President Johnson’s Message to Congress: The principal reform called for is the elimination of the national origins quota system. That system is incompatible with our basic American tradition. … The procedures imply that men and women from some countries are, just because of where they come from, more desirable citizens than others. …In addition, the bill would… eliminate the discriminatory “Asia-Pacific triangle” provisions of the existing law.
Senate Committee Report: The principal purpose of the bill, as amended, is to repeal the national origin quota[s]. …The new selection system is based upon a first-come, first-served principle, without regard to place of birth, within the preference categories, subject to specified limitations designed to prevent an unreasonable allocation of visa numbers to any one foreign state.
House Committee Report: The purpose of the bill is the elimination of the national origins system as the basis for the selection of immigrants to the United States. …[quoting President Truman] The greatest vice of the present quota system, however, is that it discriminates, deliberately and intentionally, against many of the peoples of the world. …By this legislation… the last vestige of discrimination against Asian persons is removed from the immigration laws. …The rationale for the abolition of the national origins quota system is that it deliberately discriminates against many of the peoples of the world.
President Johnson’s Signing Statement: [O]ver four decades the immigration policy of the United States has been twisted and has been distorted by the harsh injustice of the national origins quota system. … Today, with my signature, this system is abolished. We can now believe that it will never again shadow the gate to the American Nation with the twin barriers of prejudice and privilege.
Over and over again, in the congressional record, we hear comments about replacing “insensitivity and discrimination with concern and equity” or sweeping away “any discrimination on account of race” or overturning “discrimination in past years against friendly nations and friendly people” or ending “discrimination and implied favoritism for the nationals of some countries against the nationals of other countries” or discarding “our outdated and discriminatory immigration laws.” On section 202 in particular, Sen. James Easterland commented:
The President said: ‘The principal reform called for is the elimination of the national origins quota system.’ … In an attempt to carry out the request of the President, we find that section 2 of the bill has amended section 202 of the Immigration and Nationality Act to provide as follows: (a) No person shall receive any preference or priority or be discriminated against in the issuance of an immigrant visa because of his race, sex, nationality, place of birth, or place of residence…
At the very least, we can say that no member of Congress was interpreting “visa issuance” to mean that the 1965 act might not actually change the composition of legal immigration or that the president could clarify that these detrimental Asians were still unwelcome “at entry.”

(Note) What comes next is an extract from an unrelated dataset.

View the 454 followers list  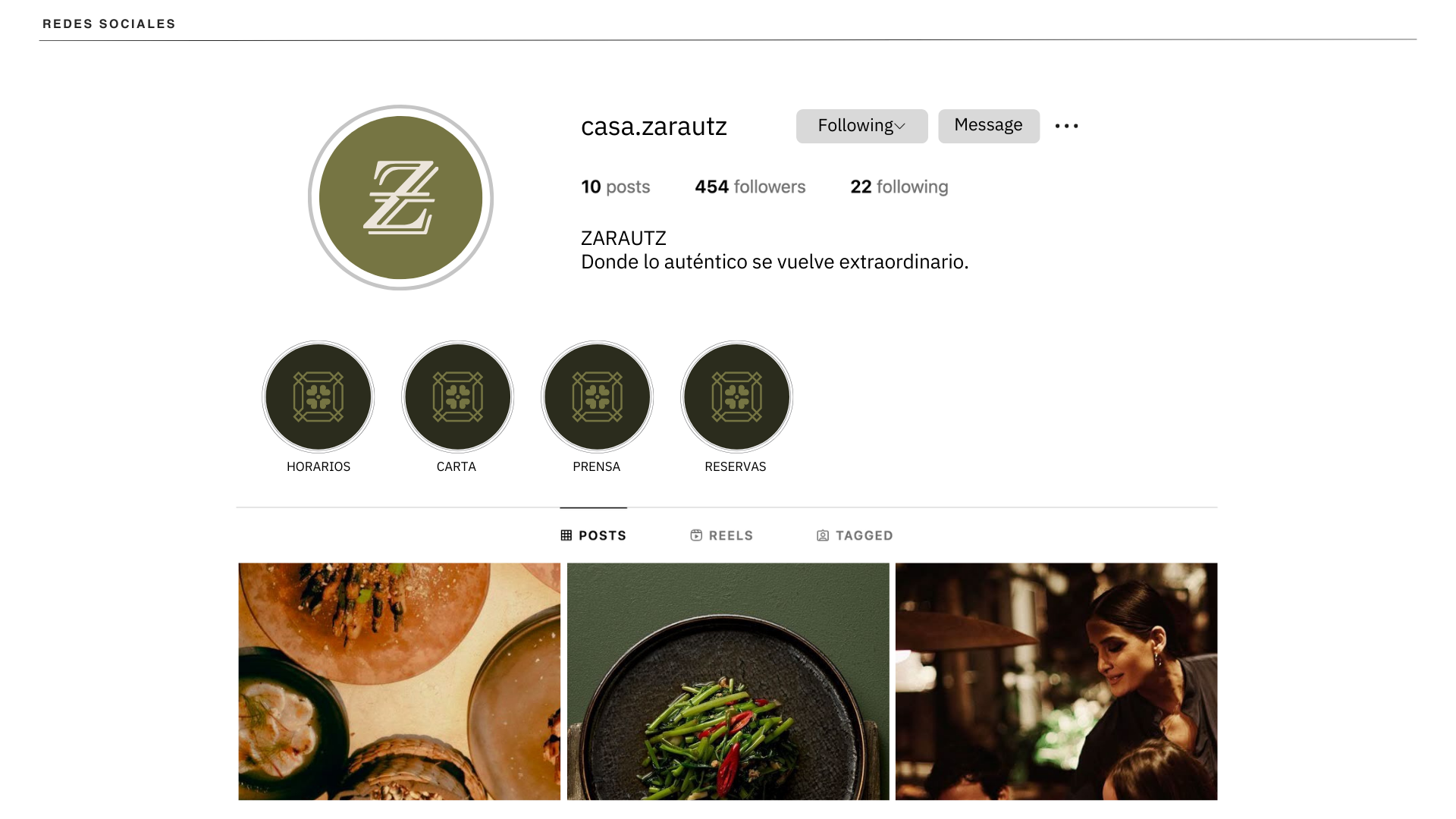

Professor Blackman notes that under section 202(a)(2), applicants from countries with more applicants are, in fact, still discriminated against based on nationality. Because each country—no matter how large or small—receives an equal share of the visas, applicants from populous countries with large numbers of visa applicants are disadvantaged, as I have written about repeatedly. This was an unfortunate concession in 1965, but it has no impact on section 202(a)(1)(A) because this type of discrimination is one of the specific exceptions to the rule. Indeed, the mere existence of such specific exceptions proves that Congress considered when to allow discrimination and chose not to allow it under section 212(f).
Despite this concession, the new quota system—even if it still accounts for birth in a way—still means, as the professor himself puts it, that every national from “each country has the same opportunity to petition for a visa and receive a visa up to the limitation.” This is exactly the opportunity being denied to nationals of the seven barred countries. (On this point, Peter Margulies has interesting argument that the mere existence of the INA’s complex edifice of numerous “specific and detailed provisions” itself provides a reason to view the executive order as unlawful—an argument that he, Blackman, and Cato’s Ilya Shapiro used to great effect in Cato’s amicus brief in U.S. v. Texas.)
No exception for difficult to screen individuals
Nor did Congress intend for there to be an exception to the rule for countries where it is difficult to screen immigrants. During the hearings on the bill, the Judiciary Committee heard testimony against the bill, arguing this point:
It is virtually impossible, according to security officers, to screen out Communists among refugees from Iron Curtain countries for the excellent reason that there is no way to substantiate or refute biographical evidence which they submit. An increase in immigration from the countries of Eastern Europe or Red China, both of which are dominated by Communists, could only increase this danger.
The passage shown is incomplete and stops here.